Write out each of the following lines without any changes.

Provided material:
━━━━━━━━━━━━━━━━

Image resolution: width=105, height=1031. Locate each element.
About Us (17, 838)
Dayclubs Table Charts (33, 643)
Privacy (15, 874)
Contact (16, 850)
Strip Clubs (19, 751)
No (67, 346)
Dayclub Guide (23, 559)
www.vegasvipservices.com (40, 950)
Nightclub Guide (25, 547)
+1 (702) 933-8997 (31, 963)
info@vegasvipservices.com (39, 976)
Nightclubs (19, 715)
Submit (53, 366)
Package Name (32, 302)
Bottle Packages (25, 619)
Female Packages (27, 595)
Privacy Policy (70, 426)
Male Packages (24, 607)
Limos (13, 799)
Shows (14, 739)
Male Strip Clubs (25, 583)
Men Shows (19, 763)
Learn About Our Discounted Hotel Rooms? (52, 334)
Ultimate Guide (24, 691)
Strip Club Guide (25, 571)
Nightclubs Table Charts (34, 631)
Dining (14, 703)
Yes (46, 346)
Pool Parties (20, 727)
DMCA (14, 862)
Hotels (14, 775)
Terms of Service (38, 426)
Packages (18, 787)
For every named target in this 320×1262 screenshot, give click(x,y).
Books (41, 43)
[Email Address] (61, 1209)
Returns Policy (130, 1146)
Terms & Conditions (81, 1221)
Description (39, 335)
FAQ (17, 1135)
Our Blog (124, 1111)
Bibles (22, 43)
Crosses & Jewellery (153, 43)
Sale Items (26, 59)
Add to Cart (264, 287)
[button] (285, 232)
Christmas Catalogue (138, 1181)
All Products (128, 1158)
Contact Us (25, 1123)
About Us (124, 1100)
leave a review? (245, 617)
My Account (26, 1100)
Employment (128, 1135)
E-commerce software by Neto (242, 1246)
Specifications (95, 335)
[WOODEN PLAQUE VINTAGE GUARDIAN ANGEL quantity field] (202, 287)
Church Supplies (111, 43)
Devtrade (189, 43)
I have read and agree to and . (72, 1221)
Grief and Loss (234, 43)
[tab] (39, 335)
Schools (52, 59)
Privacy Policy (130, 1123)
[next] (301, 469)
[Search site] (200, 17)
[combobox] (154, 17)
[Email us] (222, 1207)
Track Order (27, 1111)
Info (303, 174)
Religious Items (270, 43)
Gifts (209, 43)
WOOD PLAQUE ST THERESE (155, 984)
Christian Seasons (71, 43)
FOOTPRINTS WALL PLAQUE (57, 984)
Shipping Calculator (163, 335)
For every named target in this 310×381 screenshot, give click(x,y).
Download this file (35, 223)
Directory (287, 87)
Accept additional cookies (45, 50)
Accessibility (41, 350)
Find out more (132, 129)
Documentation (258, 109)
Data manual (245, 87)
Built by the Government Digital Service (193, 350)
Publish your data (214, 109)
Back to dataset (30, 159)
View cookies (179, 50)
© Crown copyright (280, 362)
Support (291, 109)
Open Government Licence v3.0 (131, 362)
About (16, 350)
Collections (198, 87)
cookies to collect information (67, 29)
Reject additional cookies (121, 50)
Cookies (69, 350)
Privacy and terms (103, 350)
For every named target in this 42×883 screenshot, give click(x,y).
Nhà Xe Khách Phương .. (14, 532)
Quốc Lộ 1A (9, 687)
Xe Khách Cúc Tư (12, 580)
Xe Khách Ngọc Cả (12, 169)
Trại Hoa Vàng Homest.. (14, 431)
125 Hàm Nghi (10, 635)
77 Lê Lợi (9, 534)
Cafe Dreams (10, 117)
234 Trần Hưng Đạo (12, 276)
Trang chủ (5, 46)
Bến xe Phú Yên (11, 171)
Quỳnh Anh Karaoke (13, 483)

━━━━━━━━━━━━━━━━

Answer for this exercise:
Image resolution: width=105, height=1031. Locate each element.
About Us (17, 838)
Dayclubs Table Charts (33, 643)
Privacy (15, 874)
Contact (16, 850)
Strip Clubs (19, 751)
No (67, 346)
Dayclub Guide (23, 559)
www.vegasvipservices.com (40, 950)
Nightclub Guide (25, 547)
+1 (702) 933-8997 (31, 963)
info@vegasvipservices.com (39, 976)
Nightclubs (19, 715)
Submit (53, 366)
Package Name (32, 302)
Bottle Packages (25, 619)
Female Packages (27, 595)
Privacy Policy (70, 426)
Male Packages (24, 607)
Limos (13, 799)
Shows (14, 739)
Male Strip Clubs (25, 583)
Men Shows (19, 763)
Learn About Our Discounted Hotel Rooms? (52, 334)
Ultimate Guide (24, 691)
Strip Club Guide (25, 571)
Nightclubs Table Charts (34, 631)
Dining (14, 703)
Yes (46, 346)
Pool Parties (20, 727)
DMCA (14, 862)
Hotels (14, 775)
Terms of Service (38, 426)
Packages (18, 787)
For every named target in this 320×1262 screenshot, give click(x,y).
Books (41, 43)
[Email Address] (61, 1209)
Returns Policy (130, 1146)
Terms & Conditions (81, 1221)
Description (39, 335)
FAQ (17, 1135)
Our Blog (124, 1111)
Bibles (22, 43)
Crosses & Jewellery (153, 43)
Sale Items (26, 59)
Add to Cart (264, 287)
[button] (285, 232)
Christmas Catalogue (138, 1181)
All Products (128, 1158)
Contact Us (25, 1123)
About Us (124, 1100)
leave a review? (245, 617)
My Account (26, 1100)
Employment (128, 1135)
E-commerce software by Neto (242, 1246)
Specifications (95, 335)
[WOODEN PLAQUE VINTAGE GUARDIAN ANGEL quantity field] (202, 287)
Church Supplies (111, 43)
Devtrade (189, 43)
I have read and agree to and . (72, 1221)
Grief and Loss (234, 43)
[tab] (39, 335)
Schools (52, 59)
Privacy Policy (130, 1123)
[next] (301, 469)
[Search site] (200, 17)
[combobox] (154, 17)
[Email us] (222, 1207)
Track Order (27, 1111)
Info (303, 174)
Religious Items (270, 43)
Gifts (209, 43)
WOOD PLAQUE ST THERESE (155, 984)
Christian Seasons (71, 43)
FOOTPRINTS WALL PLAQUE (57, 984)
Shipping Calculator (163, 335)
For every named target in this 310×381 screenshot, give click(x,y).
Download this file (35, 223)
Directory (287, 87)
Accept additional cookies (45, 50)
Accessibility (41, 350)
Find out more (132, 129)
Documentation (258, 109)
Data manual (245, 87)
Built by the Government Digital Service (193, 350)
Publish your data (214, 109)
Back to dataset (30, 159)
View cookies (179, 50)
© Crown copyright (280, 362)
Support (291, 109)
Open Government Licence v3.0 (131, 362)
About (16, 350)
Collections (198, 87)
cookies to collect information (67, 29)
Reject additional cookies (121, 50)
Cookies (69, 350)
Privacy and terms (103, 350)
For every named target in this 42×883 screenshot, give click(x,y).
Nhà Xe Khách Phương .. (14, 532)
Quốc Lộ 1A (9, 687)
Xe Khách Cúc Tư (12, 580)
Xe Khách Ngọc Cả (12, 169)
Trại Hoa Vàng Homest.. (14, 431)
125 Hàm Nghi (10, 635)
77 Lê Lợi (9, 534)
Cafe Dreams (10, 117)
234 Trần Hưng Đạo (12, 276)
Trang chủ (5, 46)
Bến xe Phú Yên (11, 171)
Quỳnh Anh Karaoke (13, 483)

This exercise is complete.